WHAT IS REQUIRED: Below are the records; copy out every line that holds the word "count".

:: INFORMATION SHOWN

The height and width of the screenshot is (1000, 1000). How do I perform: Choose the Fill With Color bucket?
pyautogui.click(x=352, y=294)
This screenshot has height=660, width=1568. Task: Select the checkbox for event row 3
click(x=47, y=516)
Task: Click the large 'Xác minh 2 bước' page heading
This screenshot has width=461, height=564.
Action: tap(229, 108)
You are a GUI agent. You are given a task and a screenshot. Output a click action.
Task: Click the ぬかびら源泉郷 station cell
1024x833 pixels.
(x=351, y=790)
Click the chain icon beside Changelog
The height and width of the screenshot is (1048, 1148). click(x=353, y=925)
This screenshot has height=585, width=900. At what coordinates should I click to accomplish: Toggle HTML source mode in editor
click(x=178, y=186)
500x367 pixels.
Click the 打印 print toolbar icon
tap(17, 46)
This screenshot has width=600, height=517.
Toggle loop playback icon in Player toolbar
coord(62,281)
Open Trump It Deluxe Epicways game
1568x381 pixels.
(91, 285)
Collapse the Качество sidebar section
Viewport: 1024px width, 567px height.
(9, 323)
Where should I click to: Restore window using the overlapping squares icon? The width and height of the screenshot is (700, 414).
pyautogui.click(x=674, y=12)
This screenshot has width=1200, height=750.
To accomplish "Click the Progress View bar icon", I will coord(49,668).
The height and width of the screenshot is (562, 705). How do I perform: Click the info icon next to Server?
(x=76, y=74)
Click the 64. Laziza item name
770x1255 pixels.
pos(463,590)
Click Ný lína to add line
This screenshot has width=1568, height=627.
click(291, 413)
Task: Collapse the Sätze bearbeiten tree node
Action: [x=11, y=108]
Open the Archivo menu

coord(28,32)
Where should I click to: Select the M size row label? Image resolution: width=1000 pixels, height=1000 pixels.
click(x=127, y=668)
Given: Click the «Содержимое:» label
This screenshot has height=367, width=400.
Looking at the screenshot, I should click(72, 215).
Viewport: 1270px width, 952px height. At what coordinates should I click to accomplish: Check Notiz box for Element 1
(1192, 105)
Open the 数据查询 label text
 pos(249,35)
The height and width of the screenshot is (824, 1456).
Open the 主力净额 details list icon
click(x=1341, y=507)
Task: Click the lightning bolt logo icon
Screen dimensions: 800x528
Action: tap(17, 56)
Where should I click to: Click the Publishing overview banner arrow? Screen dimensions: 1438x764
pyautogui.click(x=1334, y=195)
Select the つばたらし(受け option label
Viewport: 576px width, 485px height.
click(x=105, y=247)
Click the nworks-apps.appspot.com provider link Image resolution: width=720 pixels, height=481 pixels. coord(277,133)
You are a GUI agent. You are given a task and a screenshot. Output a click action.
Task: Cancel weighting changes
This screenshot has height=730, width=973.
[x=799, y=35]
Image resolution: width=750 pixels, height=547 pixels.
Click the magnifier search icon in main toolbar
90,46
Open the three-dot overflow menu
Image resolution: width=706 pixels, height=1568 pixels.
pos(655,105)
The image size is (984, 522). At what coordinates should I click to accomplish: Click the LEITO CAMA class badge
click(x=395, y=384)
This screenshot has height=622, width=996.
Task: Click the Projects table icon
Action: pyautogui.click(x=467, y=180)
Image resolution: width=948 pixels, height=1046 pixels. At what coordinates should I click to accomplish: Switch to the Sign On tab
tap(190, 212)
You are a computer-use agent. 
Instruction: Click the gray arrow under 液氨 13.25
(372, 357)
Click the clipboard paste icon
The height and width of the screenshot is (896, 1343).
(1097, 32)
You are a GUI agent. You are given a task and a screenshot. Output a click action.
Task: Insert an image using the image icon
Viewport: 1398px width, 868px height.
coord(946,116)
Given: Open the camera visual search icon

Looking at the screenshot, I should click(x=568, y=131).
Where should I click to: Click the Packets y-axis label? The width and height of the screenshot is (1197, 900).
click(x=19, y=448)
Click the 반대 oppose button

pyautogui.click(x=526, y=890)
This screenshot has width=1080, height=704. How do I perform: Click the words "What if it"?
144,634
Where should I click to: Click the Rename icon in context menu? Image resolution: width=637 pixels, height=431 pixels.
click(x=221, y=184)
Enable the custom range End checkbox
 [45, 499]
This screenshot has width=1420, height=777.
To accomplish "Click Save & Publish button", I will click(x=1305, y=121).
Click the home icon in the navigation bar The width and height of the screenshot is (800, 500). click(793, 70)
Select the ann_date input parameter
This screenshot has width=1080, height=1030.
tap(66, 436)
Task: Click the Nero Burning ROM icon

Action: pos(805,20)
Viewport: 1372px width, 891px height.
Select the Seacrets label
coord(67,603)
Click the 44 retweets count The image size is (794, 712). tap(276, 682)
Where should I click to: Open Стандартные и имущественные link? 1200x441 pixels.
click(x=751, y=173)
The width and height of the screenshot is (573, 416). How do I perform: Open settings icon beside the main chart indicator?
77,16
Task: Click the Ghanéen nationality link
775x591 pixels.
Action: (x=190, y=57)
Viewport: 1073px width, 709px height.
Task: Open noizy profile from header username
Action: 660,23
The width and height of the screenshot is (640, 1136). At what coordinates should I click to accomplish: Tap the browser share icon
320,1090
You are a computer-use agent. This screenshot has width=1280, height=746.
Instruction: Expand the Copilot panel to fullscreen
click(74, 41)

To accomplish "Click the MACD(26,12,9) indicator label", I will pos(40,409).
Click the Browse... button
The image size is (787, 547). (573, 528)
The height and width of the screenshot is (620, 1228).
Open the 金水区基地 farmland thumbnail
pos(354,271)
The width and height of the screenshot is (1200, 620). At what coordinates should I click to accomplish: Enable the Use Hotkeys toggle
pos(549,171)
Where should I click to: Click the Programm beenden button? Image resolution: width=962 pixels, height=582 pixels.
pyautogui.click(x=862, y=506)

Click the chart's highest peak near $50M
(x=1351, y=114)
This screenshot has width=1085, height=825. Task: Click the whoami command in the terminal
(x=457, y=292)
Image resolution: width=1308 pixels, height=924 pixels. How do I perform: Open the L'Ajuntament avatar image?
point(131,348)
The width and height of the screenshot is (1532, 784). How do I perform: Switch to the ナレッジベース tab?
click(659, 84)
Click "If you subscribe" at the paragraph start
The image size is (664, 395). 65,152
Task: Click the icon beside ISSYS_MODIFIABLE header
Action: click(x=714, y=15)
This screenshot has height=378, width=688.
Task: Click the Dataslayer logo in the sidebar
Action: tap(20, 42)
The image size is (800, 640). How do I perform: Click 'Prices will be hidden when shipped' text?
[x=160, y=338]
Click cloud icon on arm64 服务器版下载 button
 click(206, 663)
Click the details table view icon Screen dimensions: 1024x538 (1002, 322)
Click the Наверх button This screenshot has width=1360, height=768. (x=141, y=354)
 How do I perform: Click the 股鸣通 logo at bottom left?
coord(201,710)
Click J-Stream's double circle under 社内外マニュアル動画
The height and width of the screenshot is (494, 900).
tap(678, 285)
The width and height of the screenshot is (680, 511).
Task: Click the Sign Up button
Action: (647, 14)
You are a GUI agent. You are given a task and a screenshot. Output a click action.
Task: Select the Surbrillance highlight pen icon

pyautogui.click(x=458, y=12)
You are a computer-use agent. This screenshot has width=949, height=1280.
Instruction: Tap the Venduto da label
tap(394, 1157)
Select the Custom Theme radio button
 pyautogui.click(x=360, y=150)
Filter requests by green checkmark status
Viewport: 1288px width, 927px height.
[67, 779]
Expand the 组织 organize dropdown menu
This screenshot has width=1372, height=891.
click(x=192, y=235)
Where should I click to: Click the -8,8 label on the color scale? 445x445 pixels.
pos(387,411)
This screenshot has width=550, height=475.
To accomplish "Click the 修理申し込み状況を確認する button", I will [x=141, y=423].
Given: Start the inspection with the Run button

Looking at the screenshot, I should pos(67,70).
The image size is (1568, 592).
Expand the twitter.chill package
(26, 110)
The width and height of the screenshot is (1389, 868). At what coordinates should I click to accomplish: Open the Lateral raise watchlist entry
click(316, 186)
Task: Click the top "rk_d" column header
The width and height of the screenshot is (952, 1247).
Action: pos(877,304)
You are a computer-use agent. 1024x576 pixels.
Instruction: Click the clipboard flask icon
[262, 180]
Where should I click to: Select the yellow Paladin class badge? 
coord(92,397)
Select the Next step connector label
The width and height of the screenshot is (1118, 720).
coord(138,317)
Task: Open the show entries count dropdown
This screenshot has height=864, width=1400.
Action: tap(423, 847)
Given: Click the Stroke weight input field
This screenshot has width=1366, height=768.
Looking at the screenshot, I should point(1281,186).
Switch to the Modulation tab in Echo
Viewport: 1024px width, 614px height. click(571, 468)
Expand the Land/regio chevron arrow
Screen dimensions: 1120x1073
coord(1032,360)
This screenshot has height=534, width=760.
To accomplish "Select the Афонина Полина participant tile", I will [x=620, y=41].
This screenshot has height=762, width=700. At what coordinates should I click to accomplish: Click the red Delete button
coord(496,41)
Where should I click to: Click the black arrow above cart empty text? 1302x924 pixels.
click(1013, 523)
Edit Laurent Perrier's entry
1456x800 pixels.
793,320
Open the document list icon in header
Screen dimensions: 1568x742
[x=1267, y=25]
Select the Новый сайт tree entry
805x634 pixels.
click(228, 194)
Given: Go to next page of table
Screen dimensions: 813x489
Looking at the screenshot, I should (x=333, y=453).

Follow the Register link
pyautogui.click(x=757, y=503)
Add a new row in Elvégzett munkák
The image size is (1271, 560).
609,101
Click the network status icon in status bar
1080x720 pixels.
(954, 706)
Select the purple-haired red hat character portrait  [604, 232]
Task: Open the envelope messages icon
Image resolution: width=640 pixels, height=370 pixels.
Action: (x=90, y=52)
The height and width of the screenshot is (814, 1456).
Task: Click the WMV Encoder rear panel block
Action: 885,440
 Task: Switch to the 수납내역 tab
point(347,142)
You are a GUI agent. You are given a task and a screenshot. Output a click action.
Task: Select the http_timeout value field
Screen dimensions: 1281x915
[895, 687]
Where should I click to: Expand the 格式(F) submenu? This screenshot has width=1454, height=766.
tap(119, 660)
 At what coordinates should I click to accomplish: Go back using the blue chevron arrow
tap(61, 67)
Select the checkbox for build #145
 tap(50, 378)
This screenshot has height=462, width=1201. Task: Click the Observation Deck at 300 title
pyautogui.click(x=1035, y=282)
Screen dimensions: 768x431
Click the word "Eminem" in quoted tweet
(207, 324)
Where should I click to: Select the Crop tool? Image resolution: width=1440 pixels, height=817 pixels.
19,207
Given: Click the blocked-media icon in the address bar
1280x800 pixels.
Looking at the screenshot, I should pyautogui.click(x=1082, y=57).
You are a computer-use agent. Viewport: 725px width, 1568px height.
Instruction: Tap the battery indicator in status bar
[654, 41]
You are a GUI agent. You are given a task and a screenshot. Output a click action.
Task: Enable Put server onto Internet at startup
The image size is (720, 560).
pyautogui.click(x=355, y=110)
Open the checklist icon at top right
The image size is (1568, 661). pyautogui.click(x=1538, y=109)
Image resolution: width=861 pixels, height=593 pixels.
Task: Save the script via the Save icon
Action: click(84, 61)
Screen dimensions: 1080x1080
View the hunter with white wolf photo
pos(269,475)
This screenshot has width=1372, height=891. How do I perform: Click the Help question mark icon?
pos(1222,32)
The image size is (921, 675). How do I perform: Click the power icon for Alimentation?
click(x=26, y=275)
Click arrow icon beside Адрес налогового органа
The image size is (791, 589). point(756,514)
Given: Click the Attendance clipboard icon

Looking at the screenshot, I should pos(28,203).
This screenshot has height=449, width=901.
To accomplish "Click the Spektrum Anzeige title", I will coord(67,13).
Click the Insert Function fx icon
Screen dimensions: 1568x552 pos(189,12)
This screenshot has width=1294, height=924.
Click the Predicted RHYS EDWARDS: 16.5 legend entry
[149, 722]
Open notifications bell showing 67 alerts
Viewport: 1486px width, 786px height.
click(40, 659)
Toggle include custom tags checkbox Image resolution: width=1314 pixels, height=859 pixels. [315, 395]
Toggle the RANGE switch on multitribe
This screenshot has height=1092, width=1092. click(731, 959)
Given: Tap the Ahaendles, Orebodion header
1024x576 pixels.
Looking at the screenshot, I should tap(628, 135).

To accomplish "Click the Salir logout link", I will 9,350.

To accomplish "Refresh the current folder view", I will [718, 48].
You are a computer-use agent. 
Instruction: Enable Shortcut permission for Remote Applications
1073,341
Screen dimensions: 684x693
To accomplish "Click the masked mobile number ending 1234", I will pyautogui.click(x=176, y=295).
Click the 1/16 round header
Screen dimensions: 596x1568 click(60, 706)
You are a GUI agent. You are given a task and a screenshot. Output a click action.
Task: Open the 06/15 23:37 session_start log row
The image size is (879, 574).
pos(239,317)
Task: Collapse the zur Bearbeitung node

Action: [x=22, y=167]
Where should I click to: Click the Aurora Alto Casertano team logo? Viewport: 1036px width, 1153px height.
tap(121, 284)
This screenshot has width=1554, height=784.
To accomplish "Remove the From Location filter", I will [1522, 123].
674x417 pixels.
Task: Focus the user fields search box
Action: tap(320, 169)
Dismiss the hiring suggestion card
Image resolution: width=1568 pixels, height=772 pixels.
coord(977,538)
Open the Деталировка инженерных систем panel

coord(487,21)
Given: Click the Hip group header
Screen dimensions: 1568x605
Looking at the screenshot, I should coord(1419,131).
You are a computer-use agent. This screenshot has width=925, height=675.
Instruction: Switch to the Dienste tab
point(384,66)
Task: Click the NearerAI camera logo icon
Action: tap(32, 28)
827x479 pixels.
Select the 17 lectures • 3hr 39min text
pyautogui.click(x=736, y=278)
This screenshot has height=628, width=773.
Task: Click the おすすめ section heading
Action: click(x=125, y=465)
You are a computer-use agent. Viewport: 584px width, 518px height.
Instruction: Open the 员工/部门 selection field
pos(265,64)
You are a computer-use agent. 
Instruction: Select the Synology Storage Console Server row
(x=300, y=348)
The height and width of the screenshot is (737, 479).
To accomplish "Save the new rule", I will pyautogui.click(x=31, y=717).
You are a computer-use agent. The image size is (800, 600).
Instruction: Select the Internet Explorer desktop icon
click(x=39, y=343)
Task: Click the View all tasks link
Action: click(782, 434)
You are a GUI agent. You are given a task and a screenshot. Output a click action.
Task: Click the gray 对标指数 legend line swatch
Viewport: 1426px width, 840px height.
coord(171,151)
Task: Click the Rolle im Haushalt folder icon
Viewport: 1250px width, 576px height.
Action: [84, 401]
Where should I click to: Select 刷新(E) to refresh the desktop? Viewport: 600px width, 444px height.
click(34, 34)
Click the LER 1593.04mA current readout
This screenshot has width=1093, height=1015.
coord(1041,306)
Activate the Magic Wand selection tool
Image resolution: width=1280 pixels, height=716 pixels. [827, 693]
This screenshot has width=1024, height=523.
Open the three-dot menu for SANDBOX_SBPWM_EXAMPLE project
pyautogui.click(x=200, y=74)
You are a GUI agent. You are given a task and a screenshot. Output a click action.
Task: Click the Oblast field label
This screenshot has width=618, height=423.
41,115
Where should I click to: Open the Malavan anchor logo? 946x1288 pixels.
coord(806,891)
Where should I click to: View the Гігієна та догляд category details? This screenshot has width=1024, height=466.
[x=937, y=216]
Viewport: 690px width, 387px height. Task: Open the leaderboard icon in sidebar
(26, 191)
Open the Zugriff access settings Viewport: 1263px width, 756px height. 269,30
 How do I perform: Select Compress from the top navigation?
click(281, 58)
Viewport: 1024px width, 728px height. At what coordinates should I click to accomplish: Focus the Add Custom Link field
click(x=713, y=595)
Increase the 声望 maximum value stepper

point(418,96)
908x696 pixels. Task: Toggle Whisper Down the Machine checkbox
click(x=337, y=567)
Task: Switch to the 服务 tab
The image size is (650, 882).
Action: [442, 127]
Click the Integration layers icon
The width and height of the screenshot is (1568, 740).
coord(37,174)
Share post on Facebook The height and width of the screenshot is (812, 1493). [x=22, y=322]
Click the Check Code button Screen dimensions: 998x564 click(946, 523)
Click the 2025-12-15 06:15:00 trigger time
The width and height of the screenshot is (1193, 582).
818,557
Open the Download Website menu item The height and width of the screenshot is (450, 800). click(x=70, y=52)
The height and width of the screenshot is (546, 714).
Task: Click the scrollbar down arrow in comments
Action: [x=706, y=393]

::::

RESPONSE TO THE EXERCISE:
Click the 44 retweets count The image size is (794, 712). tap(276, 682)
Task: Open the show entries count dropdown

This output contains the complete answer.